At first, it was a bloody sport with few regulations. The most hand protection a fighter wore were leather strips around their knuckles. Mostly they fought with bare fists and could hit anywhere. By the Regency, no hitting below the belt existed, but pretty much anything else prevailed.
Men from errand boys, to gentlemen in fine rigs drove out to heaths and commons, to observe the fight, cheer on their favorites, and, of course, wager on the outcome of the fight. The sporting magazines of the time reported on these fights. One account seems to have been quite a day of sport.
“By way of ushering in the New Year, the amateurs of the fist had a full day s sport cut out on the 1st inst. No less than three fights having been fixed to take place. These matches were decided on Highgate Common, in the presence of a very numerous field. The first match for forty guineas, was between an Irishman, of the name of Christie, who never fought a pitched battle before, and a second rater of the name of Byrne. This battle afforded but very little diversion. Christie could neither give nor stop, and his adversary, although he possessed some science, had no gift at hitting, and but suspicious bottom. After a hugging battle of forty minutes, Byrne was declared the victor. Richman, the black, and Blake, were the seconds.
“The second battle was between two well-known boxers in miniature, one of whom was Ballard, a Westminster lad, and the pupil of the veteran Caleb Baldwin, and the other Charles Brannam, who has combated with Dixon and others…”
(The Sporting Magazine, January 1812 PP 192-193.)
Also, according to this same publication, English men at the turn of the nineteenth century, were so prize fighting crazed pitch—spontaneous–battles took place. These. “A pitched battle was lately fought at Thorpe, between two champions of the names of Cannell and Fox. The former was victorious, but the fight afforded little satisfaction to the amateurs.

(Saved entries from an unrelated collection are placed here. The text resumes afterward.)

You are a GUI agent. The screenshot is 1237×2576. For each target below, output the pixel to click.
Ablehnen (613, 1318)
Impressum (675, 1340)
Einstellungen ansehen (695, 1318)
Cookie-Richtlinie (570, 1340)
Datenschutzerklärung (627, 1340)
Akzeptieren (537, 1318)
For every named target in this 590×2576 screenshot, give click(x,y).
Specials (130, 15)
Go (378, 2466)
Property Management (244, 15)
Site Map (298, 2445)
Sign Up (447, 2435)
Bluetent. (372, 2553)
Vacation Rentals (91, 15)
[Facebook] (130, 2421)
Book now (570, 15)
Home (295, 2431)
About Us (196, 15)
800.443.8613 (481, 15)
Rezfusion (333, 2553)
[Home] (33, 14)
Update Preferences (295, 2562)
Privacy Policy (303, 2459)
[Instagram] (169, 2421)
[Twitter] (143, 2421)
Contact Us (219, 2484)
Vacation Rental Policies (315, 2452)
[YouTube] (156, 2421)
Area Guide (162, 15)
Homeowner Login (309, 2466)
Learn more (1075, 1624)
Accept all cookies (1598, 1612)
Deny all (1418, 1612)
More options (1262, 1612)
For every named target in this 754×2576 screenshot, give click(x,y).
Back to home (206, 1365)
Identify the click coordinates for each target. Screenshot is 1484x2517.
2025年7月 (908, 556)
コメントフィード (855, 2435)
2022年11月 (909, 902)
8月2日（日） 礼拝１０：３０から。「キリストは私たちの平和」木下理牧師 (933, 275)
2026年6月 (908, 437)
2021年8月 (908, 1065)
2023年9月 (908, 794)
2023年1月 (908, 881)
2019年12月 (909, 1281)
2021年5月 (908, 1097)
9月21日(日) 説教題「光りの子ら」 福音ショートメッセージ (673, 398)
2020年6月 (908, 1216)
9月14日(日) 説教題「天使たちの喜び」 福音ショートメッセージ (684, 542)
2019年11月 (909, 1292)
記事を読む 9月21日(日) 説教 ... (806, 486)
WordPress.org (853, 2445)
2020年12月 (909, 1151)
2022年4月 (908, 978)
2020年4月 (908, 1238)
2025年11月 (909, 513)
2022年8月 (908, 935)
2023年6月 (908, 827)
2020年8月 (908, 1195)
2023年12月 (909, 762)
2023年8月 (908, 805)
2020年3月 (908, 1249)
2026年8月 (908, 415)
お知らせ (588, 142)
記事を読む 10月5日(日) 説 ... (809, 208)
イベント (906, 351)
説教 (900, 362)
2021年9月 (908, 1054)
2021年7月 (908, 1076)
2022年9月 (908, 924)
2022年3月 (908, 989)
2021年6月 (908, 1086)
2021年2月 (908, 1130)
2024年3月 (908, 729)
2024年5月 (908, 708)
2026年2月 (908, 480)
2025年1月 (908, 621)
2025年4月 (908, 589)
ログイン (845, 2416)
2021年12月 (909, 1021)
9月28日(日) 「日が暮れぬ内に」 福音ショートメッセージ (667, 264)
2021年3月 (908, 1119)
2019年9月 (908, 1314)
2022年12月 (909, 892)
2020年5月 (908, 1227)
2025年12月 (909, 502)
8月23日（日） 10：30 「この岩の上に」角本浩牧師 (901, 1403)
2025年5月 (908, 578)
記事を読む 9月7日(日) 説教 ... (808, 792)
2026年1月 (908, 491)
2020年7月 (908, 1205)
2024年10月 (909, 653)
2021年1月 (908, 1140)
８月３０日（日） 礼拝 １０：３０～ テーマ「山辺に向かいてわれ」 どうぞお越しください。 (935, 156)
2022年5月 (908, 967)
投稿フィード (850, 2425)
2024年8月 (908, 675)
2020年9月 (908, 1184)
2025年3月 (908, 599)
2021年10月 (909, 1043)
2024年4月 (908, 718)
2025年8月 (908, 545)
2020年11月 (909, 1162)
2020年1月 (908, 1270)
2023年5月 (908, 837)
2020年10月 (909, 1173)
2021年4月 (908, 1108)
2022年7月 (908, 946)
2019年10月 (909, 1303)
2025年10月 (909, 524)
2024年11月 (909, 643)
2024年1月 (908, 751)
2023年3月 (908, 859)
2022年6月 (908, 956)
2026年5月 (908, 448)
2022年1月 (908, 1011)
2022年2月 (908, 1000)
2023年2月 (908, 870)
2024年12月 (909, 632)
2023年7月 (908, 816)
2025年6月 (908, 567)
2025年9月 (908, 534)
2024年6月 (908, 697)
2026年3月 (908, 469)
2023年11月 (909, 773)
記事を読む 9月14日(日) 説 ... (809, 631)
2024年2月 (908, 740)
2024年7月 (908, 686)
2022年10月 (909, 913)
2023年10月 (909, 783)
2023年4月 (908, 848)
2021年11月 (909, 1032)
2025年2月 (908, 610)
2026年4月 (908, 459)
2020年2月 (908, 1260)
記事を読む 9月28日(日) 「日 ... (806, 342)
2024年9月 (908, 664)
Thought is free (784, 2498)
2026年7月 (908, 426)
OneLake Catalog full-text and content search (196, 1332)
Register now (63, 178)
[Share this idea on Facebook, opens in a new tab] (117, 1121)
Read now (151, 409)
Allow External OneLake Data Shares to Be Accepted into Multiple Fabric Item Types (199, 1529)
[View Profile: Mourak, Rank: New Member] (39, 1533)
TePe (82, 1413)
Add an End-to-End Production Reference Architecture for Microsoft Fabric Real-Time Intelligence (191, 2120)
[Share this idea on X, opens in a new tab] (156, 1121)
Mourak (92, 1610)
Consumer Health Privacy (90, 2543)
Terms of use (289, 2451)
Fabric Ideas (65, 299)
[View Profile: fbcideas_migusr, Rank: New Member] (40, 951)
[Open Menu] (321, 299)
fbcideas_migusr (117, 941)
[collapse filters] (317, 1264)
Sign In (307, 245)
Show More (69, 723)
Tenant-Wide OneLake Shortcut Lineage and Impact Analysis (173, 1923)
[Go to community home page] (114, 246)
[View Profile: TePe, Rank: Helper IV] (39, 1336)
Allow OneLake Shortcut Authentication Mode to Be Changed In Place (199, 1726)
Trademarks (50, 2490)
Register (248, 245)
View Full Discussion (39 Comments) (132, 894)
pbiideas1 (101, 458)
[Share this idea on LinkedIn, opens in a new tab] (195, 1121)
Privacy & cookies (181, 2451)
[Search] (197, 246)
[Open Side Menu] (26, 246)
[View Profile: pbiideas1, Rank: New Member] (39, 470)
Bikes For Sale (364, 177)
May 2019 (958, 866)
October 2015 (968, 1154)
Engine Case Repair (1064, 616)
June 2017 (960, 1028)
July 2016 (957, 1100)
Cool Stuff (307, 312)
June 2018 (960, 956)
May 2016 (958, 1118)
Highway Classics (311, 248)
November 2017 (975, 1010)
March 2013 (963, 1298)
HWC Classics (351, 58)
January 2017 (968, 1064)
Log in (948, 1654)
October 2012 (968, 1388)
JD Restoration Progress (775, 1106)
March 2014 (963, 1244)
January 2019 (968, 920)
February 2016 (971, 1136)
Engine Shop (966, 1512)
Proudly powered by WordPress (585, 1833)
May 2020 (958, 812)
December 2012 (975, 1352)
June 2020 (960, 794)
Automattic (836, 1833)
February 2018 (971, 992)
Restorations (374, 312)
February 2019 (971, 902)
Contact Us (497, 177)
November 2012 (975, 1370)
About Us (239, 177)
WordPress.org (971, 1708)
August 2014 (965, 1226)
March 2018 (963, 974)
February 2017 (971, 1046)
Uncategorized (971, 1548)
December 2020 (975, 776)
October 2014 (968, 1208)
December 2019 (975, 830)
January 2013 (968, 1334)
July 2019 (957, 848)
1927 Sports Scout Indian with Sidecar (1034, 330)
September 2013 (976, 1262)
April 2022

At its conclusion, Pegg, a known bruiser, jumped into the ring, and challenged any one present to fight for a guinea, which was accepted by his former antagonist Chapman, who, after a short contest, beat Pegg completely…”
This sport, with its ever-changing rules, could prove deadly. “On Saturday, the 20th instant, a pitched battle was fought at Wanash, near Guildford, between one Mansell, of that place, and a paper-maker, named Wokins; when the latter, having nearly beat his antagonist, received a blow under the ear, which killed him on the spot. A Coroners Jury sat on the body and returned a verdict of manslaughter.”
Thirty seconds was how long an opponent needed to stay down for his adversary to declare victory. Any fighter feeling he needed a break, could drop to one knee for 30 seconds to give himself time to recover; however, this was considered unmanly.
For myself, I’ve never considered having a hero step into the ring (which is really a square now), thinking it a little on the lowbrow side of sports. I am, however, wrong in this thinking. Even Lord Byron learned the art from Gentleman Jackson.